Liu, Y., Wang, X., Su, Z., Xiao, Y., Wang, Z. (2025 online): Efficient Edge Immunization Strategies for Diffusion Containment in Social Networks. - IEEE Transactions on Dependable and Secure Computing.
https://doi.org/10.1109/TDSC.2025.3629028


Cite as: https://publications.pik-potsdam.de/pubman/item/item_33803
Abstract
We study algorithmic strategies to effectively contain diffusion via edge immunization. We consider the scenarios where the epidemic characteristics are known and unknown, and accordingly present approaches relying upon the epidemic dynamics and the network topology. In particular, for the former, we propose the greedy and inverse greedy immune schemes to greedily minimize the immune edge set, whose performance is guaranteed by the exhaustive search. We also present strategies to scale up the associated methods such that they can more efficiently obtain better solutions. For the latter, we find that the epidemic incidence of the immunized network is determined by both local and global connection patterns, characterized by the critical threshold in network epidemiology and the largest connected component in network percolation, respectively. Thus, we propose network topology-based strategies that obtain the immune edge set by simultaneously minimizing both the factors.
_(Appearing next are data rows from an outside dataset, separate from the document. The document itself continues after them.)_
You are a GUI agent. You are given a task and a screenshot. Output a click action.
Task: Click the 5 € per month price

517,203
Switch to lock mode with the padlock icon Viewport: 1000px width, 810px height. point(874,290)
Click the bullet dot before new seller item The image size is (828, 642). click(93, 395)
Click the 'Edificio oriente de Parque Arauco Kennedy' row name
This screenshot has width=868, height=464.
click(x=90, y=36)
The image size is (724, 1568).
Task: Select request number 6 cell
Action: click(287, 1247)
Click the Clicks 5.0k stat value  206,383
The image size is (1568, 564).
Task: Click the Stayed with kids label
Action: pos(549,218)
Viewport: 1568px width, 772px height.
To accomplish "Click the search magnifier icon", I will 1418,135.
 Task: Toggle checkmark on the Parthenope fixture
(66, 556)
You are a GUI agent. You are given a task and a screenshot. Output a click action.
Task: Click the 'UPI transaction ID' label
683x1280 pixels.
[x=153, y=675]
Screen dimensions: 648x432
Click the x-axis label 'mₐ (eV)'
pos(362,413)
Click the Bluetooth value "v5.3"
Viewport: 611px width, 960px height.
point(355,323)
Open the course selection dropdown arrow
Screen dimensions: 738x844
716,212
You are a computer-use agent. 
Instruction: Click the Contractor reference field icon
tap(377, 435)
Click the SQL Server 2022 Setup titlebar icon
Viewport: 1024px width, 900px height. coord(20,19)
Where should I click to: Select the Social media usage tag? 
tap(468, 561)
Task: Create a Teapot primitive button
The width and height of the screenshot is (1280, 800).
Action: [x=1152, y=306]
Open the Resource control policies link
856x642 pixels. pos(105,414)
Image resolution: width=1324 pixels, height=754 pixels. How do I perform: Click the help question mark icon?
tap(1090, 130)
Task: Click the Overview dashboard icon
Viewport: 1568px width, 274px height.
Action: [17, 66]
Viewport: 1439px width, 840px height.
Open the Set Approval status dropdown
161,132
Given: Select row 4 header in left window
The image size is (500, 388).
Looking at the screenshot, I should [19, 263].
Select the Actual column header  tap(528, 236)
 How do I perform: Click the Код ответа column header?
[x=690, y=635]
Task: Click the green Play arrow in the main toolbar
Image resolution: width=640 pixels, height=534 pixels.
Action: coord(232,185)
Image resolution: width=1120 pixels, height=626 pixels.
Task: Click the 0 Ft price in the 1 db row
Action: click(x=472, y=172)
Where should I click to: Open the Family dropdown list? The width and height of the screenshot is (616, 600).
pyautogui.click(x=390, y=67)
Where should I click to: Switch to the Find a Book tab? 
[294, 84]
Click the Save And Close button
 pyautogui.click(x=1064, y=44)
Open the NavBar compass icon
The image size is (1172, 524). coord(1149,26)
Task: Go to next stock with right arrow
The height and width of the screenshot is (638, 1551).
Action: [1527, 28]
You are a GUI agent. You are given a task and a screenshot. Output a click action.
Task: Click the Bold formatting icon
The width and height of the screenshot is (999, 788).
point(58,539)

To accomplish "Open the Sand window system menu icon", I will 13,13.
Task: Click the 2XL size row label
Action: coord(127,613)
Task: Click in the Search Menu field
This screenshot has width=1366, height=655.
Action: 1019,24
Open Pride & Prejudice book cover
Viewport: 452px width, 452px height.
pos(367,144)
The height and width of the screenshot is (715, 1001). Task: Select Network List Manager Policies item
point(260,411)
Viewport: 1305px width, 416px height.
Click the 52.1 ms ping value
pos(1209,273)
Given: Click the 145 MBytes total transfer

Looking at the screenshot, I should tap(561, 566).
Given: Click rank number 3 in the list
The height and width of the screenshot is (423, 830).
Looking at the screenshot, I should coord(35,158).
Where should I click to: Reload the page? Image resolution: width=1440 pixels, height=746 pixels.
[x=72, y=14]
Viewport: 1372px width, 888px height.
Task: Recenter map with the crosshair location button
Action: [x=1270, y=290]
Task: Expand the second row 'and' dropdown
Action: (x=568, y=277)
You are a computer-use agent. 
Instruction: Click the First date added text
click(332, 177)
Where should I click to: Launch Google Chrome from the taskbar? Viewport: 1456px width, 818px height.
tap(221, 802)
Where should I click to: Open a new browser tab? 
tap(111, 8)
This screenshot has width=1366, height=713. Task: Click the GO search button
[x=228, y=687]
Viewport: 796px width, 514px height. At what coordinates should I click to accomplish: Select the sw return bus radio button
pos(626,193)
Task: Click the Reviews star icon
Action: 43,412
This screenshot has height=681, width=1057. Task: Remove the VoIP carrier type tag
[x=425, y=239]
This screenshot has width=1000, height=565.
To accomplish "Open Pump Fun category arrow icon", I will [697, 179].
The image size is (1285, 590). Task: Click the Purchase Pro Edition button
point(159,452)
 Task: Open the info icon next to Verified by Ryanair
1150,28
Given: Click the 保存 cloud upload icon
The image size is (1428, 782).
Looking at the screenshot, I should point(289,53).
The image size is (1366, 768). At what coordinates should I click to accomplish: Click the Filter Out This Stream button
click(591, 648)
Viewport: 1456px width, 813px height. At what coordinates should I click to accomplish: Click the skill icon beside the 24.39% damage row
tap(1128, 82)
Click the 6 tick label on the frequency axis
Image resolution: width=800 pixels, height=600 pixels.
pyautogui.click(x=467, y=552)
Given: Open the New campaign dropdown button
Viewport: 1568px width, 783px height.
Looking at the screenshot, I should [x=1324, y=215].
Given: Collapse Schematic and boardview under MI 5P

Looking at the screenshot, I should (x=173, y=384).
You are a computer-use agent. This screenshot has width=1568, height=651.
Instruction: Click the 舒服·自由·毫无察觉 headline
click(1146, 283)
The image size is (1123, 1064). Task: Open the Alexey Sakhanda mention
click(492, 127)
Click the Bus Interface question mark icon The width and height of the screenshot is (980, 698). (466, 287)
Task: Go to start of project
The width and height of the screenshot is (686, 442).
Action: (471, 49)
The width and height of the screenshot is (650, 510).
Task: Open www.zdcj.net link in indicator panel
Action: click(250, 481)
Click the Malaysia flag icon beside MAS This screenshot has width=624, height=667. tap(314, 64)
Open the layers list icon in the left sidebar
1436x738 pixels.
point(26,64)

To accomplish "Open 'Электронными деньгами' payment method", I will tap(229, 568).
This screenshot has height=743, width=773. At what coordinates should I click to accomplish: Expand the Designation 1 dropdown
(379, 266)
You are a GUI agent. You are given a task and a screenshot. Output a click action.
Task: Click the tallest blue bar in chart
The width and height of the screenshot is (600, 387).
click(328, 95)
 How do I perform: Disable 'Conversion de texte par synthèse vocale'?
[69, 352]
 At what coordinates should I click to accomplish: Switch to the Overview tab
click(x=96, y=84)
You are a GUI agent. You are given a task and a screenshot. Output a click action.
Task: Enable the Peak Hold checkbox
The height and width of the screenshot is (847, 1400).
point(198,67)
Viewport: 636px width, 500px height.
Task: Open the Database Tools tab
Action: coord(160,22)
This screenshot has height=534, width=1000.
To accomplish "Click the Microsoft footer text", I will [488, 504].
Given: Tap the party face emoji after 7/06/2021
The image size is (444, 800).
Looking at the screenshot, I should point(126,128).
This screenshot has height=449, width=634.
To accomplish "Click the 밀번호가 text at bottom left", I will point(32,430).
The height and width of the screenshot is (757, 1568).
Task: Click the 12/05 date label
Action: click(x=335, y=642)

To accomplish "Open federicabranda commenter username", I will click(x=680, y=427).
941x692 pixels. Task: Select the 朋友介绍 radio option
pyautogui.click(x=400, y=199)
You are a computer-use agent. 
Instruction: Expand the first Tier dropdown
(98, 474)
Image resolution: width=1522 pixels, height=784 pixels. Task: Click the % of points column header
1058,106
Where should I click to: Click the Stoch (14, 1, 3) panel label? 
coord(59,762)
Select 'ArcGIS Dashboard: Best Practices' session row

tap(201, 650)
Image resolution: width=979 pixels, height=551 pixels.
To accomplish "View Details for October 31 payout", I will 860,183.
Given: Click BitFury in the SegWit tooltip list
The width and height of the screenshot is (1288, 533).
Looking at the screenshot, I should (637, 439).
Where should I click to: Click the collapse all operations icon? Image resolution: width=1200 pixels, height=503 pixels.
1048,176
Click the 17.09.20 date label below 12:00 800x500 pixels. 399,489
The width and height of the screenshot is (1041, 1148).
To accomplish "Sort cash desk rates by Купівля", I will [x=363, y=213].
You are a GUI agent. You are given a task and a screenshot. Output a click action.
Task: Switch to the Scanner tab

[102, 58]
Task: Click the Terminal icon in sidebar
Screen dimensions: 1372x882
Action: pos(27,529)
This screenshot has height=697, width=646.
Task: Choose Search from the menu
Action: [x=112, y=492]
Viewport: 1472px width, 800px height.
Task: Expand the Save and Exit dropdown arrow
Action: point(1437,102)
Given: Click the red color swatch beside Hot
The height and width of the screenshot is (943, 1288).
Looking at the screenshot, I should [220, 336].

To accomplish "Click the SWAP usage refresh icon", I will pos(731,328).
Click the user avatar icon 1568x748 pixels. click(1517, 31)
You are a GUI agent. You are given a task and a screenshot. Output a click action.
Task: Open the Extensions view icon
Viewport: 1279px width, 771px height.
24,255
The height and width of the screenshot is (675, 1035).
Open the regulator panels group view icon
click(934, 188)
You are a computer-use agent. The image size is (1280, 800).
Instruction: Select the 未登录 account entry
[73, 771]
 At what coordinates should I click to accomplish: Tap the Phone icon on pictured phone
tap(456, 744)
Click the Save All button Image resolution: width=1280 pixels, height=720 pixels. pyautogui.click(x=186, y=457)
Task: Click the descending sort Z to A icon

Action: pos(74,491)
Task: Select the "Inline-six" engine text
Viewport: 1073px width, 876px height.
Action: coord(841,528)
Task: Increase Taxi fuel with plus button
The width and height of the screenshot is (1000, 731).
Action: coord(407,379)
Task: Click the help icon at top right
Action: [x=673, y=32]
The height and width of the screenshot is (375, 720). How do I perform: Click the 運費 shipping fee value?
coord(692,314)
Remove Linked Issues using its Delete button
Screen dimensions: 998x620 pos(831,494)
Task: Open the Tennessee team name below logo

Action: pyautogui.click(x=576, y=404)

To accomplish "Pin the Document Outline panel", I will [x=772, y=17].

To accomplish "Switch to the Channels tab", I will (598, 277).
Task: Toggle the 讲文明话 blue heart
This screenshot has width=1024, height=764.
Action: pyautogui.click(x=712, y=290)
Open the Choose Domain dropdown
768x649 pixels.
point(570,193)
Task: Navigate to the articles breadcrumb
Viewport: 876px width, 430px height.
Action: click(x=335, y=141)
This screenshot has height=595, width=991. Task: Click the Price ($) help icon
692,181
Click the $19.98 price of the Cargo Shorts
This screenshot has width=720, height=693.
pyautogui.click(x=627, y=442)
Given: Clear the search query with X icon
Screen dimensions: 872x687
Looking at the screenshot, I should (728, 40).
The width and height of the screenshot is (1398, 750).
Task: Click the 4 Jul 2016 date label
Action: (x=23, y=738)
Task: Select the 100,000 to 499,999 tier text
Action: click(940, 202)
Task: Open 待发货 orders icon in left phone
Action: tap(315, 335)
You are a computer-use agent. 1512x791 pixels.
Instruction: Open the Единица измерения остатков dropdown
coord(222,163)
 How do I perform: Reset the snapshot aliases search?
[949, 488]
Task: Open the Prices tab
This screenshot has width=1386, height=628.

We conduct extensive experiments on synthetic and empirical social networks to evaluate the proposed methods. Results show that our methods outperform the state-of-the-art by a large margin. Besides, the developed topology-based strategies can always obtain comparable results to the greedy strategies, which are computationally much cheaper than existing approaches and thus favorable to tackle large-scale networks.